For some, relocating to Maine and immediately immersing oneself into the heart of a small college while also starting a new career might be daunting. For Julianne Rose, it was yet another exciting shift in a life full of them.

Rose, who is married to President Clayton Rose, has quickly become enamored with her new home.

“It’s been fabulous. This is such a warm and welcoming community,” said Rose in an interview with the Orient. “Everyone here—the students, the staff, the faculty—has made the two of us feel so welcome. So the transition has been remarkably easy. Moving to an entirely new place and starting a whole new life here has been really pretty seamless. I attribute that to the community and the way everyone’s made us feel.”

It was exactly what the Roses expected at Bowdoin College, a place about which they had heard many great things.

“When Clayton was offered that job, we had talked to a lot of people about Bowdoin and knew a lot of people [in Maine], and the decision was just so easy,” said Rose.

“The day Clayton’s appointment was announced publicly, we came up here and there was an assembly at Smith Union to announce it,” she said. “I just thought it was wonderful to meet everybody. But the number of people who were coming up to me, I was really overwhelmed with how wonderful that was. I thought ‘This is going to be great.’”

When President Rose took office at the College on July 1 of last year, it marked a big day for the Rose family in more ways than one; it was also the opening of Julianne’s women’s accessory store, J.Rose, in Wells, Maine.

“About two years ago, I seriously started to think about it,” Rose said of opening her own store. “My business is women’s accessories. I thought combining the aesthetic part of it, which I enjoy, with the business part, which is my background, could be really cool. I thought, ‘If not now, when?’ So I just decided to take the plunge.”

For Rose, setting up the store—which is open seven days a week in the summer and two in the offseason—was both thrilling and arduous. 

“I went through doing my business plan, setting up my LLC and all that kind of stuff, doing the buying, figuring out inventory levels, and it was so much fun. A lot of work but so much fun."

While developing a retail space was a new experience for Rose, working in business was not. She received an M.B.A. from the University of Chicago (where she met Clayton) and worked on Wall Street for several years thereafter.

It was not always her plan to go into business, however. She graduated magna cum laude from Boston College in 1977 with an undergraduate degree in biology, and her first job out of college was as a lab technician.

"I was fortunate enough to get a job with the University of Pennsylvania at the medical school there working with a doctor who was doing research on leukemia, and I worked there for two years,” she said. "I loved working there for the reason that I found out what I didn’t want to do, which was work in a lab.”

Not entirely satisfied with the work she was doing, Rose began taking business classes at Penn’s Wharton School.

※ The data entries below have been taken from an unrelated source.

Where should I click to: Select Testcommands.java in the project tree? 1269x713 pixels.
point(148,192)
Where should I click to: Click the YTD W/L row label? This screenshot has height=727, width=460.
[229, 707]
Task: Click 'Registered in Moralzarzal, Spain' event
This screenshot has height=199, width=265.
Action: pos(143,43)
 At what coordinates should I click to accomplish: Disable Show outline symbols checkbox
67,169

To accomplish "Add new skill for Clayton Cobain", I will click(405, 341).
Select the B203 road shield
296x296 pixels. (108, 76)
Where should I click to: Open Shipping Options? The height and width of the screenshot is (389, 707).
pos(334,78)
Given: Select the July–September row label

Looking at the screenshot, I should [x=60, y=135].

It didn’t take long from there for her to realize that business school ought to be her next step.

"I had a strong math background,” she said. "It was the appeal of the quantitative side of it, and the University of Chicago is known for being a more quantitative school, so that was a natural fit for me. Transitioning into that was kind of a no-brainer.”

In 1981, both she and Clayton moved to New York to work as bankers on Wall Street. Julianne used both her biology and business educations, working in healthcare finance at Chemical Bank and Citibank. In 1985, they uprooted to London when Clayton took a position there with J.P. Morgan. They lived there for three years, and both of their sons, Garett and Jordan, were born there.

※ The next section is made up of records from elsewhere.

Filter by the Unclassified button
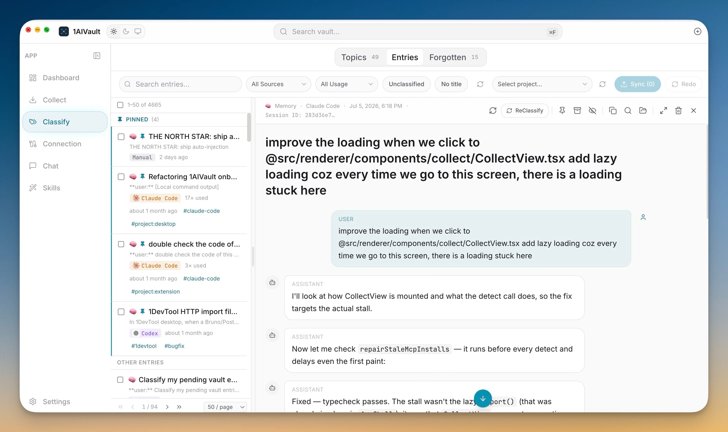 pos(406,84)
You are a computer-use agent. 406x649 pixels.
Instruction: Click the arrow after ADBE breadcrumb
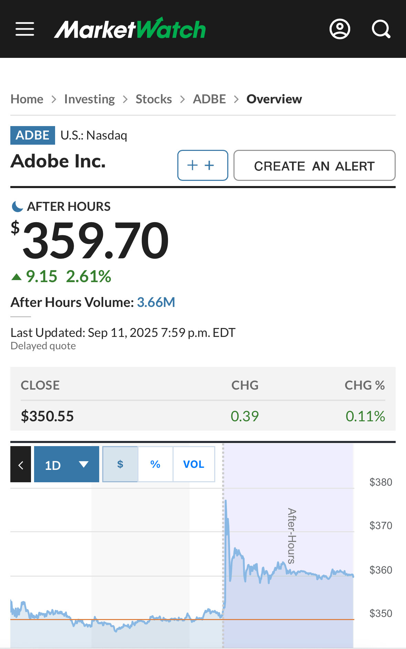(x=236, y=100)
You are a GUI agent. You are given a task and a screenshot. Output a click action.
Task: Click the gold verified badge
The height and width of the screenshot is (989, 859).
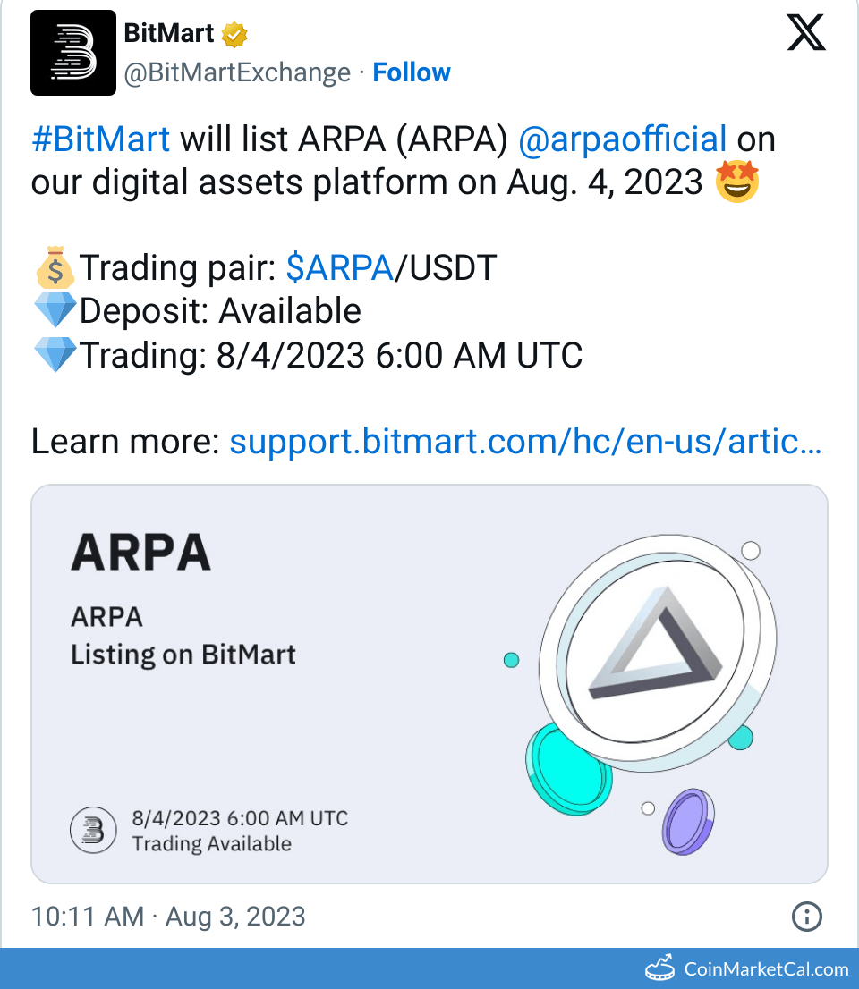pyautogui.click(x=234, y=35)
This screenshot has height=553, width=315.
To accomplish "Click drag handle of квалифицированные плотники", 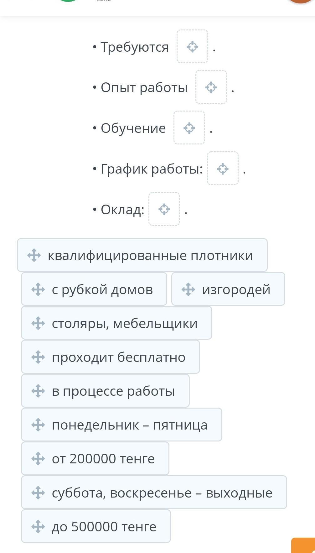I will click(x=34, y=255).
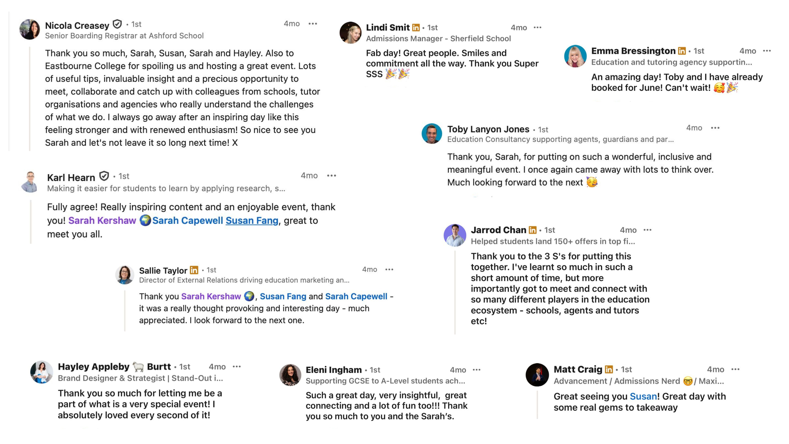Open Toby Lanyon Jones's comment overflow menu

(715, 128)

When they returned to the States, they settled in Essex Falls, N.J., where Julianne began a 12-year career in public service. She spent six years on the town’s school board and six more on its town council.

"They’re dealing with how to provide the best education to the children using limited financial resources,” she said of her work on the school board. "I hate to cut it down to that, but that’s so much of what you’re trying to do. You’re working with all sorts of constituents, with teachers and parents.”

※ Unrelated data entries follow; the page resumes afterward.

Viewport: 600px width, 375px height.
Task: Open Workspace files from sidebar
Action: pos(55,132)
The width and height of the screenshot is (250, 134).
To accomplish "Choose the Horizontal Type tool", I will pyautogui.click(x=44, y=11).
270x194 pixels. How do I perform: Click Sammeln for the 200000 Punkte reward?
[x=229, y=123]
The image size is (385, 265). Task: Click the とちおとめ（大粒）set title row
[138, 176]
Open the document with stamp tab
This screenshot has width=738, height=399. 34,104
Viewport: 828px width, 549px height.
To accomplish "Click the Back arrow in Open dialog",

When the Roses moved to Brookline, Mass. in 2008 and Clayton began teaching at Harvard Business School, Julianne was recruited for her experience in education to be on the town’s education foundation. Her skills will be similarly welcomed on campus at Bowdoin once she’s decided how she’d best like to use them.

"I certainly have gotten to know Bowdoin better, but as far as what my role will be? I don’t know yet. I really want to give that a little more time,” she said.